Records drawn from a dataset:
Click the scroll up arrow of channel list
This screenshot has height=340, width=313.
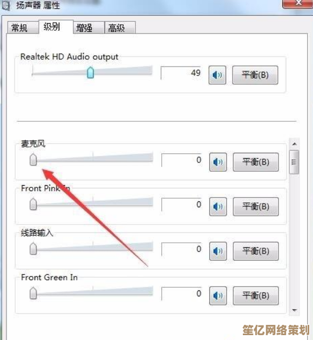pos(294,144)
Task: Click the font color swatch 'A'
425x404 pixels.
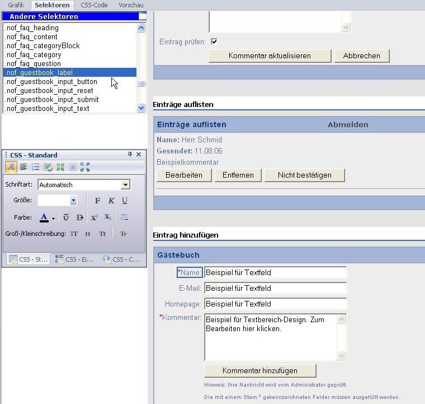Action: (x=44, y=217)
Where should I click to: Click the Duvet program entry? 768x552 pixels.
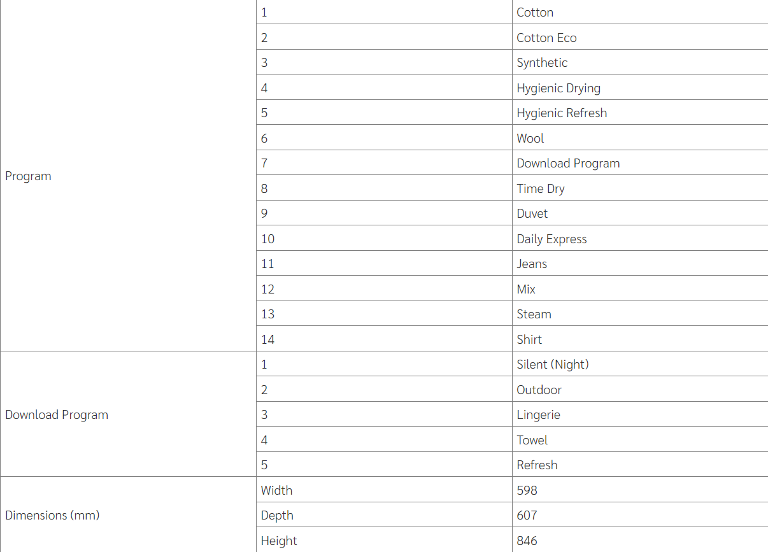coord(532,213)
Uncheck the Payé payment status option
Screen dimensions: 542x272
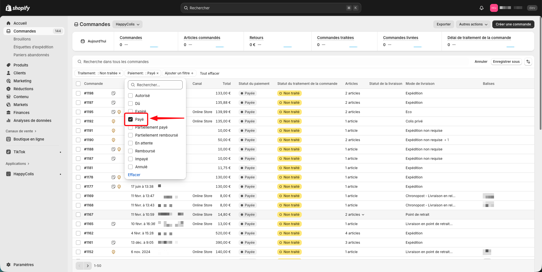[130, 119]
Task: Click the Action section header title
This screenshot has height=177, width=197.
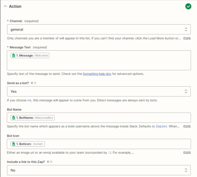Action: (x=15, y=6)
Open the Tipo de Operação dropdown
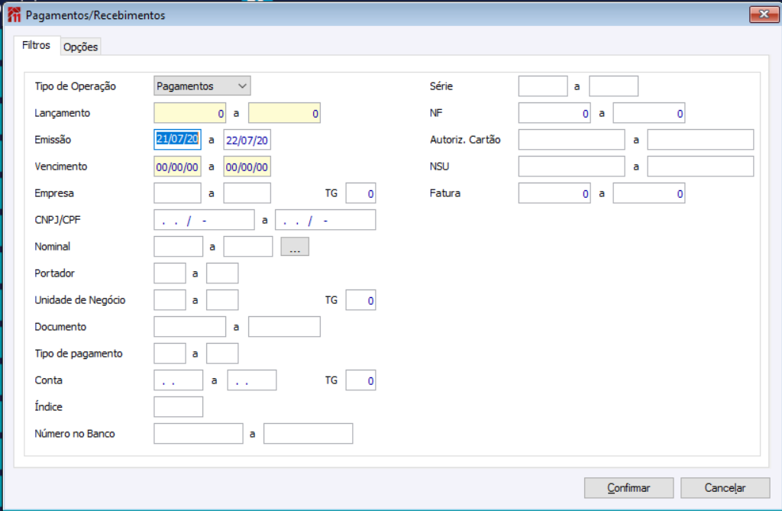The width and height of the screenshot is (782, 511). click(x=202, y=86)
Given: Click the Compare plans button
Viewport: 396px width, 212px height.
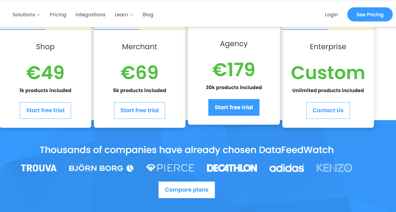Looking at the screenshot, I should coord(187,190).
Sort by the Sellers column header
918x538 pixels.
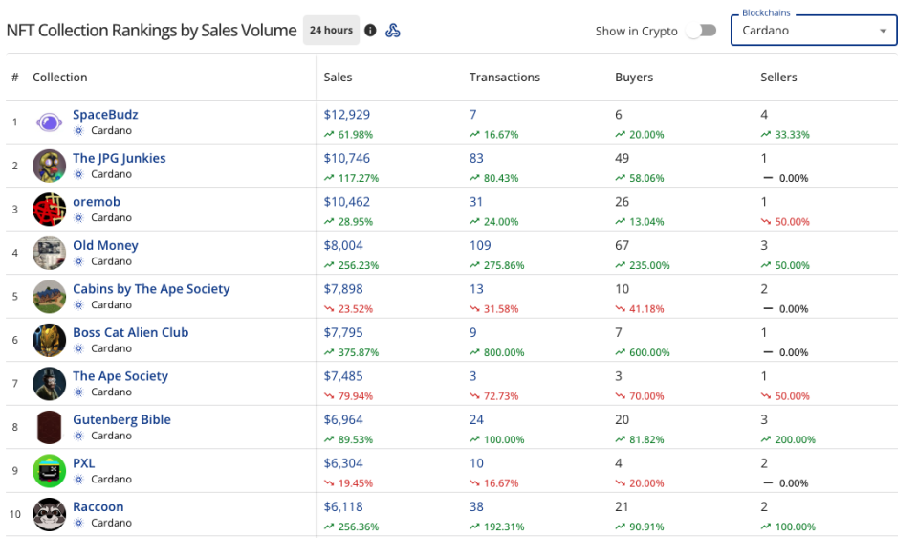(x=778, y=78)
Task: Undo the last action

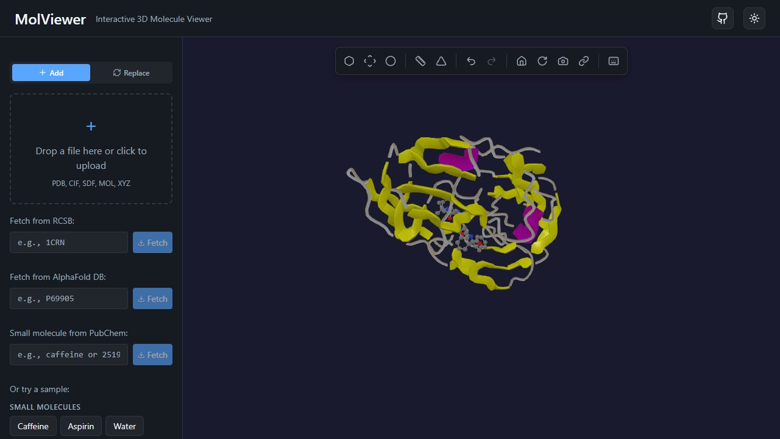Action: 471,61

Task item:
Give an exact copy of the entries, excluding all pictures.

Written reply:
Click the scroll up arrow of channel list
This screenshot has height=340, width=313.
pos(294,144)
Task: Click the font color swatch 'A'
425x404 pixels.
Action: (x=44, y=217)
Where should I click to: Click the Duvet program entry? 768x552 pixels.
coord(532,213)
Uncheck the Payé payment status option
Screen dimensions: 542x272
[130, 119]
Task: Click the Action section header title
This screenshot has height=177, width=197.
Action: (x=15, y=6)
Open the Tipo de Operação dropdown
The width and height of the screenshot is (782, 511). click(x=202, y=86)
Given: Click the Compare plans button
Viewport: 396px width, 212px height.
Looking at the screenshot, I should coord(187,190).
Sort by the Sellers column header
918x538 pixels.
(x=778, y=78)
Task: Undo the last action

Action: 471,61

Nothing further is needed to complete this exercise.